In a digital world, you can access any song you want, make playlists of unlimited length, and constantly change the order of the songs in that playlist according to how you feel at that given moment in time. I do this all the time. But recently I’ve rediscovered a love of the limits of mixtapes.
When I’m working as the producer at CBC and I’ve assigned someone to put together a tape piece, I always tell them to make it as long as it needs to be. What I mean isn’t to make it as long as possible, but to make to make it the right length. More often than not this means shorter than you initially think. I just posted a bunch of quotes about this.

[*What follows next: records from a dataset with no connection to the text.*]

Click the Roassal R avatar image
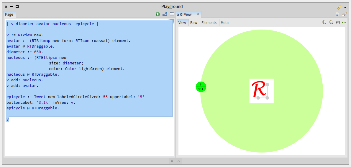Viewport: 351px width, 167px height. pos(261,91)
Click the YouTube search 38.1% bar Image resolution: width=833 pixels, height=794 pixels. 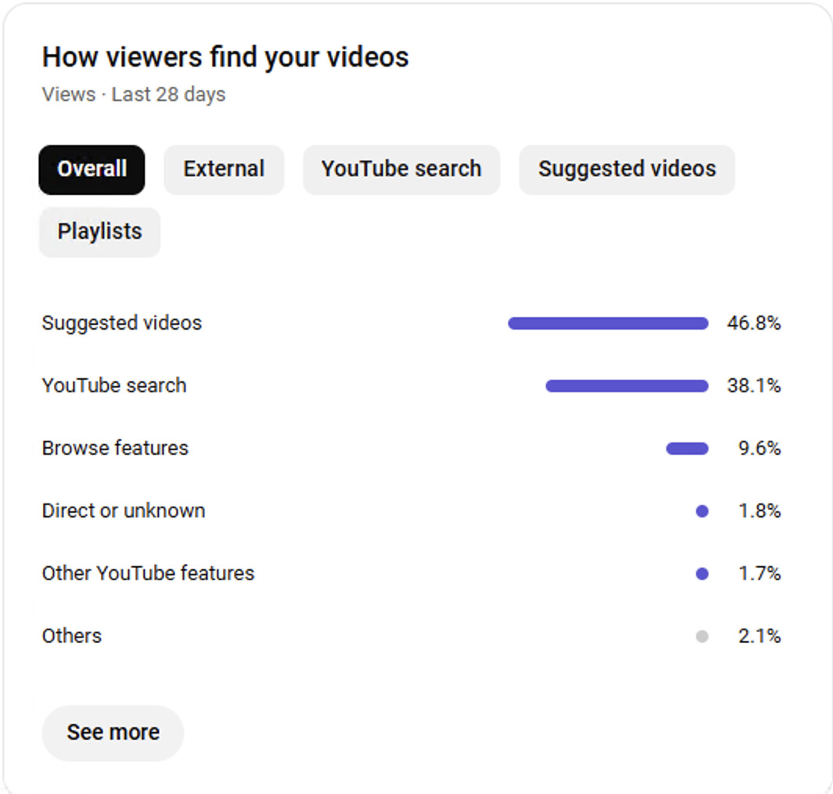click(x=626, y=386)
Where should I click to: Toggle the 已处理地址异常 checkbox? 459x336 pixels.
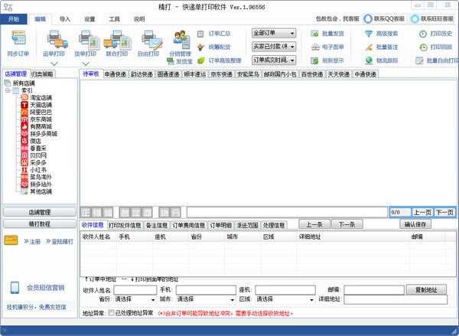click(x=112, y=313)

A 60 minute mix of absolute favourite songs will always be better than a six-day-mix of a bunch of favourites. There’s probably tons of gems in the six-day-mix, but the 60 minute one has had some real thought put into it. It’s even better if the person making it knows that you can’t skip or rearrange the songs, and has given consideration to flow and mood. A good mixtape is stronger than the sum of its parts.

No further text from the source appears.